Moreover, up-regulation of Snail1 expression has been reported to promote regional and distant lymph node metastasis [13, 14]. Snail1 expression as a marker for lymph node metastasis has also been reported in the case of breast cancer and oesophageal squamous carcinoma [14–16]. Some authors revealed that about 77% of colon cancer samples display Snail1 immunostaining in the stroma, especially in the stromal cells with fibroblast-like phenotype [17–19]. Expression of this factor in the stroma will indicate how many cells possess the ability to escape from the primary tumour mass and how many cells may invade the basal lamina to colonize distant target organs [20]. Therefore, the presence of Snail1 immunoreactive cells in the stroma may serve as prognostic marker in patients with colon cancer. It is worth noting that intratumoural injection with Snail1-specific monoclonal antibody inhibits tumour growth and metastasis followed by an increased number of stromal tumour-infiltrating lymphocytes (TILs). Snail1 immunoreactivity in tumour stroma is related to distant metastasis and lower specific survival of patients [18]. Importantly, this correlation was also detected in stage I and II, which are known to display a variable prognosis.

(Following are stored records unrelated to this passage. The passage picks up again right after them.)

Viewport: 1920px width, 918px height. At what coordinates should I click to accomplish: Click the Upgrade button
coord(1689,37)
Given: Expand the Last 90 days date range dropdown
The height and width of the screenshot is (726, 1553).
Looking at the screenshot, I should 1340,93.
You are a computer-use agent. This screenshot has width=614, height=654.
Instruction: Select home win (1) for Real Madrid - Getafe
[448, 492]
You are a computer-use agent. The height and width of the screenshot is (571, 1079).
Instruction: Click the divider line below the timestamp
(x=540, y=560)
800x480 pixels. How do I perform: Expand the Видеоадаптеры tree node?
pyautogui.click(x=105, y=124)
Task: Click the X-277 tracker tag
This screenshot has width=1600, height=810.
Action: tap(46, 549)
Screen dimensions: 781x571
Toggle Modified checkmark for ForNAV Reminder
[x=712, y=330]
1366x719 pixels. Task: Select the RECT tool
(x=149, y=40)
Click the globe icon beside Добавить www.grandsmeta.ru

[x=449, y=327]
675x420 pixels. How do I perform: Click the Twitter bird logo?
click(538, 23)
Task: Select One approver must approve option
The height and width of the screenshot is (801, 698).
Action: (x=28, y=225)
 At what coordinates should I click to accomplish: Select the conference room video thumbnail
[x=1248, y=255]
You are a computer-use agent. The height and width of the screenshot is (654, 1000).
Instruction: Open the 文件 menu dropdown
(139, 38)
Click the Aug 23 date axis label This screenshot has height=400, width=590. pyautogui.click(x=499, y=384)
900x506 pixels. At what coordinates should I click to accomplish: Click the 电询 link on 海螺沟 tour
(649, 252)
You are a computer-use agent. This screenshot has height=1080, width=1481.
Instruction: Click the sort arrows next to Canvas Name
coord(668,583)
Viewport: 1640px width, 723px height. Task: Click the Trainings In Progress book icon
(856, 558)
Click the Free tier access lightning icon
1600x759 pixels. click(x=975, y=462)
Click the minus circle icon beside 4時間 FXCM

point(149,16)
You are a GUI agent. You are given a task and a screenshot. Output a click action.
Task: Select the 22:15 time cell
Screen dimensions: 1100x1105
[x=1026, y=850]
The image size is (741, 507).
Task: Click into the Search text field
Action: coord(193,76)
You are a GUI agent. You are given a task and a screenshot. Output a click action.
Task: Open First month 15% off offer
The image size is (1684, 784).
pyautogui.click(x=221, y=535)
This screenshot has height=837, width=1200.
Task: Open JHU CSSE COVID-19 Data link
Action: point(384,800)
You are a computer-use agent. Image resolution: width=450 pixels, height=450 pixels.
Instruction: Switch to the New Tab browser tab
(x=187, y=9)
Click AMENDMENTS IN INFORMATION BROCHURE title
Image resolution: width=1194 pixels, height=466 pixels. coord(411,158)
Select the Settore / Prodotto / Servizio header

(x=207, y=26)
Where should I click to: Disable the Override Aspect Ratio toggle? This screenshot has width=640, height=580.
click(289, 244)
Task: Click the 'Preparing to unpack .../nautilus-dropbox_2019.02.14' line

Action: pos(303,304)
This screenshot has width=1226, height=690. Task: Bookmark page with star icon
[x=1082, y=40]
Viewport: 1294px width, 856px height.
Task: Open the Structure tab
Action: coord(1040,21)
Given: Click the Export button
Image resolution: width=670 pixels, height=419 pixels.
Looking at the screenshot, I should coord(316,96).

The capability to predict recurrence at these stages would be important from a clinical point of view because markers for them have not yet been identified. Thus, the expression of Snail1 would help to distinguish patients with an unfavourable clinical outcome and would be applicable for chemotherapy, which is not a treatment commonly used in the early stages of colorectal tumours [18]. It is worth noting that no association between Snail1 expression and clinical parameters has been revealed in adenocarcinomas of the upper gastrointestinal tract [21]. Probably, there are other more powerful mechanisms, which are implicated in EMT triggering during colon cancer development, e.g. factors associated with the Wnt signalling pathway. Larriba et al. revealed that Wnt signalling and Snail1 may be interconnected by multiple positive loops, possibly adding to the robustness of both [22].